Figure 5. Effect of several CAs and their conserved Glu mutants on NBCe1‐B activity .

A—C, the effects of CA12 and CA12(E143K) (A), CA4 and CA4(E138K) (B) and CA7 and CA7(E118K) on NBCe1‐B activity. HeLa cells transfected with the indicated plasmids and in Hepes‐buffered solutions were exposed to Na⁺‐free, HCO₃ ⁻‐buffered solutions to stably acidify the cytosol. The solutions also included 10 μm of the Na⁺–H⁺ exchangers inhibitor EIPA to inhibit all Na⁺–H⁺ exchangers. The Na⁺‐dependent HCO₃ ⁻ influx was initiated by exposing the acidified cells to a HCO₃ ⁻‐buffered solutions containing 10 μm EIPA and 140 mm Na⁺. The times of addition of external Na⁺ were aligned to facilitated comparison between experiments. The traces are the means ± SEM of number of experiments indicated in the columns under each condition.
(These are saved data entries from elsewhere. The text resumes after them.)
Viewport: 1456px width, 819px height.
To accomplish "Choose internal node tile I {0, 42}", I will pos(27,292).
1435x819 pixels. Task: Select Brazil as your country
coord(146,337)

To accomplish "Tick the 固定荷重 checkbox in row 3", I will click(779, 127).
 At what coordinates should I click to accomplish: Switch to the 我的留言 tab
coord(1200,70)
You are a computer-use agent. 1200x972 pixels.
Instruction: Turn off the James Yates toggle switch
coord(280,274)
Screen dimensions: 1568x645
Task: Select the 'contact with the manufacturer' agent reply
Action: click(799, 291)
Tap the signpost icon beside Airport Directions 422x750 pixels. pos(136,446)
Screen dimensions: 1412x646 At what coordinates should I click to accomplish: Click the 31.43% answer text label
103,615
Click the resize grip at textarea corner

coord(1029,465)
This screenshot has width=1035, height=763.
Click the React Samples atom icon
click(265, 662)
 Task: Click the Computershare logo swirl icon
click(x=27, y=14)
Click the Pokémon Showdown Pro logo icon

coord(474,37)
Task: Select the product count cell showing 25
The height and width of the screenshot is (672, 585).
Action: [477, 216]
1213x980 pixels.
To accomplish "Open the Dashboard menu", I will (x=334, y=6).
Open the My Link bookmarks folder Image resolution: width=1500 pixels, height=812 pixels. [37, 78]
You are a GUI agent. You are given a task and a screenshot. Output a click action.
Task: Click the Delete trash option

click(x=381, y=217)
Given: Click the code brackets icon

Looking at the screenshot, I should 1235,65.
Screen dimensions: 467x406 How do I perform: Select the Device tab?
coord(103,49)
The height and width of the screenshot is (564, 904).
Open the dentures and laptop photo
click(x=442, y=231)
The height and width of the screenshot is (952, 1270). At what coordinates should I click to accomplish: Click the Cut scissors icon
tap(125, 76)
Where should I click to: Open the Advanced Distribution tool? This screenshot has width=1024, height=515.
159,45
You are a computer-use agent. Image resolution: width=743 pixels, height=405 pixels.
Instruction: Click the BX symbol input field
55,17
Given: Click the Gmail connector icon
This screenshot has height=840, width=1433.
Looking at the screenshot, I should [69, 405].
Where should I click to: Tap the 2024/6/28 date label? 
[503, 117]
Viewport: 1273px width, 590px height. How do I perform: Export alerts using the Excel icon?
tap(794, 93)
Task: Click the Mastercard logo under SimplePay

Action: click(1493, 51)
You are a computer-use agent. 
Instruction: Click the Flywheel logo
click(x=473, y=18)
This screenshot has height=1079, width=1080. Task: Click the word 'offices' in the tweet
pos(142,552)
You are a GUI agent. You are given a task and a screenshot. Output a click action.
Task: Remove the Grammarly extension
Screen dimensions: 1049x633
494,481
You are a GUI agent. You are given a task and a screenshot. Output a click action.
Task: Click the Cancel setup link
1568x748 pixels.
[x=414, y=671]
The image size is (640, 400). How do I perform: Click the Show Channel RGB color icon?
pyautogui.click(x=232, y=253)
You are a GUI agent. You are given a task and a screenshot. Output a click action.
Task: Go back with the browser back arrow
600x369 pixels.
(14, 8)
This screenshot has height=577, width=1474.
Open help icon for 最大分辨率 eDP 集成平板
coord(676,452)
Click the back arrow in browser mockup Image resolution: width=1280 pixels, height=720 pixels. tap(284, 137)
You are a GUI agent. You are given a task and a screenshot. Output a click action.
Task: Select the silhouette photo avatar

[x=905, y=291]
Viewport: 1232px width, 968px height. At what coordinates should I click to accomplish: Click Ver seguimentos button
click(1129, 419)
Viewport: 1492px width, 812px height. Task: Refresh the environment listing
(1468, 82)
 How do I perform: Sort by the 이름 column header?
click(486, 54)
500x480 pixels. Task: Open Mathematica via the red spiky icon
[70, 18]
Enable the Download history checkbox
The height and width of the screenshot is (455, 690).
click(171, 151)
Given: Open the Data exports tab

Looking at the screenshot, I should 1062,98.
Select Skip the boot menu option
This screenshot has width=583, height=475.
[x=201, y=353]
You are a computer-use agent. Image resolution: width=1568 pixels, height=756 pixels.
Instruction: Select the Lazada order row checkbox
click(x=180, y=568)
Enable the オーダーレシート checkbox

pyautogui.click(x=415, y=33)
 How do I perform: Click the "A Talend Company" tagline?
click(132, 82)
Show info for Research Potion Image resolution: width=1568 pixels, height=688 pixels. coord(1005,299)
D, the means ± SEM of NBCe1‐B rates obtained from the initial slops of the pH_i increase on re‐addition of Na⁺ in the presence of HCO₃ ⁻ and of EIPA. The rates were normalized to the rate measured with NBCe1‐B alone. * denotes p < 0.05 and # denotes p < 0.01 with respect to NBCe1‐B alone. E and F, the means ± SEM traces (E) and rates (F) of slc26a6‐mediated Cl⁻–HCO₃ ⁻ exchange are not affected by CA12 and CA12(E143K) in transfected HEK cells. The numbers in the columns in D and F indicate the number of experiments obtained from at least 4 separate transfections.